Welcome! We enthusiastically applaud your interest. Or maybe it's simply curiosity.
Who are these people anyway? And why should I give...or even care? Good questions.
We are just like you in so many ways – surrounded by crisis. I have worked as an RN for
29 years and I've seen a lot. Maybe your life has been touched by someone who has been
addicted to drugs or alcohol. You've watched the cycle of rehab after rehab – maybe
hospitalizations. They get put on meds; they get out. But before you know it they are
back using, on the street, perhaps homeless – or back in jail. Sometimes you are relieved
when they are locked up because at least you know where they are and it's maybe safer
there than on the streets. Much harder still, maybe you have lost someone dear to you. If
so, our hearts sincerely go out to you. In so many ways our hearts have been broken
watching the wave of addiction destroy lives. So we said, "Let's do something!"
People ask me why I go down to the local jail every week to sit around a classroom with
a bunch of inmates.And this is what I tell them:
"I know what it's like to feel hopeless, and to feel like everyone else wants to quit on you
too. I remember feeling like society's cast-away. I was an alcoholic, out of control – junk,
gutter trash that could never amount to anything. Then one day I had an encounter that
changed my life. I met Jesus Christ. It was as if this huge chain was snapped in two,
effortlessly. What all of the years of therapy and meds failed to do was fixed in an
instant. I was set free. God had a lot of work to do on me but as I surrendered my life into
His loving hands, He patiently began a work that still continues to this day. Jesus is hope!

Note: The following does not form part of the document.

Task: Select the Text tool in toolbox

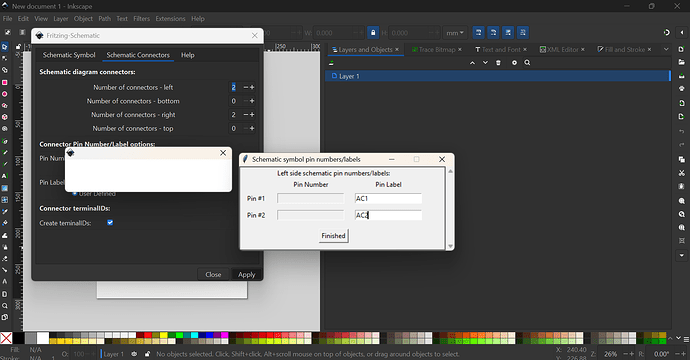Action: [5, 176]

He is the answer for every need."
Sometimes they stare at me, blinking, like maybe you are now, reading this. But I also
see a spark, a little gleam of hope. I have not only been clean and sober for 32 years, I
have been free from the desire. That alcoholic is dead! A new life was given.
The saddest thing I see at this jail is women who keep coming back, or that make the
obituaries. They are captive on the inside as well as the outside. But God is there, drawing
them and we have seen women changed, women who sincerely seek a new life. Their faith is frail – they need support, especially upon release.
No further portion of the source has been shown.